Precision or advanced manufacturing is another growth area for people looking to earn more money by acquiring skills that are going to be in increasing demand in the Pioneer Valley.

Richard Powers, who directs Holyoke Community College’s Center for Career Development, said employers are working with area schools to fulfill an anticipated shortfall. “A whole generation of long-term career machinists is coming to the end of its tenure,” Powers said. “We are going to have a lot of retirements in the machine trades.”

Baker said a program at GCC aimed at teaching manufacturing skills just graduated 15 students, five of whom were hired for jobs before they even finished the program. Entry level pay for skilled workers in shops that create high-end products for the biomedical, aerospace and defense fields — often in small runs — can be $15 to $16 an hour and can grow to an annual $60,000 salary, Baker said. “That’s really a niche that American manufacturing can compete in,” he said.

Stackable credentials

A way that training and educational institutions are helping people earn more money while they are either preparing to join the workforce or adding to their skills is through an approach called “stackable credentials.” Kathleen Vranos, an assistant professor of business and marketing at GCC, said the college identified several areas in the Pioneer Valley where there are more jobs than there are well-qualified applicants. To meet this demand, GCC developed a number of certificate programs, which train people for a specific job while at the same time giving them college credits they can apply to a degree.

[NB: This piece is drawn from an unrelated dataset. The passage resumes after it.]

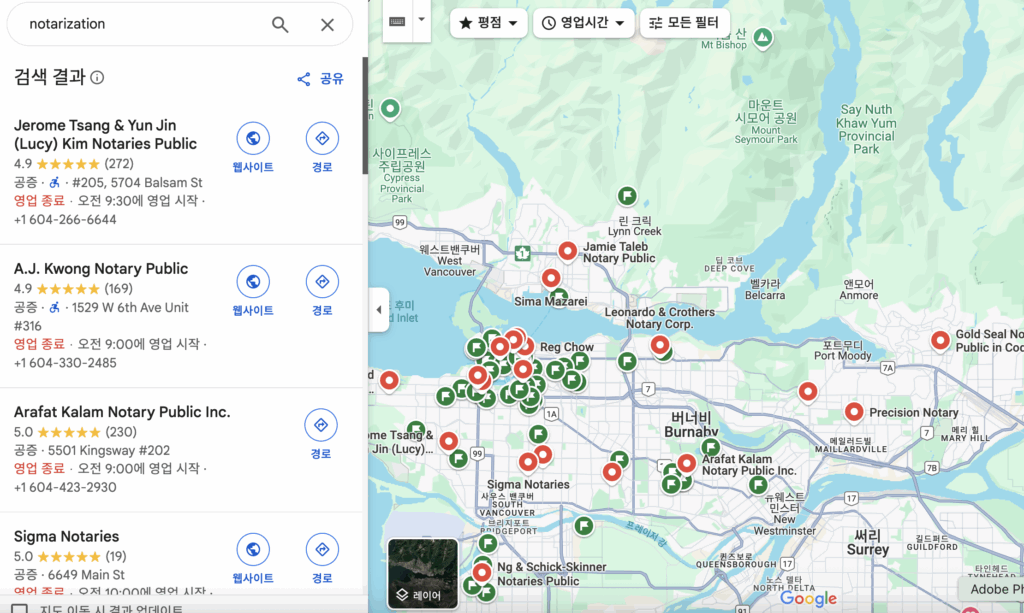The height and width of the screenshot is (613, 1024).
Task: Open the 평점 rating filter dropdown
Action: coord(488,23)
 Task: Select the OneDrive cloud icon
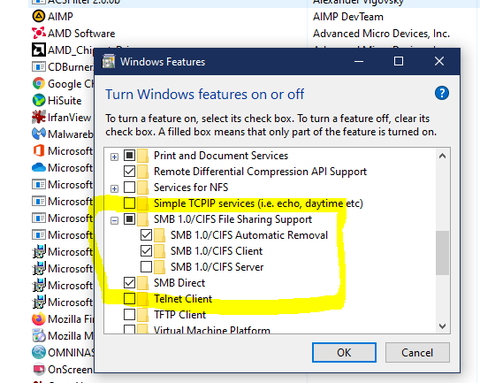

“We want to increase the ability of people pursuing higher education to get good jobs along the way while they work toward their degrees,” she said. All of these certificates are under 30 credits and can be completed in less than a year.

The subjects include network administration, retail management, computer assisted bookkeeping and Web design and development.

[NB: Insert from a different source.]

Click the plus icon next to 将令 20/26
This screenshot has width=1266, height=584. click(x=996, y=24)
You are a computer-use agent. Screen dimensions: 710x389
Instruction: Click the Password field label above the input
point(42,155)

Vranos said the average wage in the Pioneer Valley for an individual earner is about $35,000. Most of these fields can pay more than that, she said, but that is not to say that all the jobs tied to these credentials can offer high pay right away, because there are a lot of variables in terms of size of the employer and the sector it operates in.

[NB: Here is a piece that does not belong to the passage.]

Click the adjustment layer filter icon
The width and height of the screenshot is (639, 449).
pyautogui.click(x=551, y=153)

Baker said the push generally in terms of federal assistance for education is to require students to finish their programs more quickly and to also recognize the speed with which technology is changing. “We are trying to align education with the jobs that are actually out there,” he said, adding that the concept of stackable credentials is to “create stepping stone programs that will provide off-ramps to employment as well as to more advanced training.”

Self-employment options

According to Nelson, the Northampton career coach, more people are looking in the mirror in the search for their next employer. She believes there are a lot of misconceptions about working for oneself, such as the belief that you have to be a pushy extrovert and that you are either going to be poor or you will work crazy hours.

She said she finds many people have skills that are marketable in the current economy in ways that lend themselves to life in the Pioneer Valley, including a community of people who use their computers and the Internet to serve clients near and far in fields like graphic design, business and technical consulting, and a range of coaching activities.

“If you have the right training, a good track record and are willing to do some networking,” Nelson said, being self-employed can be a wise choice for people looking to boost their earnings.

Barbara Reinhold, also a career coach with an office in Northampton and the author of “Free to Succeed: Designing the Life You Want in Today’s Free Agent Economy,” agrees.

“People are figuring out how to make small businesses by providing services that used to be provided by government entities,” she said.

Something to keep in mind if you want to break away from an employer/employee relationship is the idea of building what Reinhold calls “multiple income streams,” which could include working at a part-time job while also offering services on your own.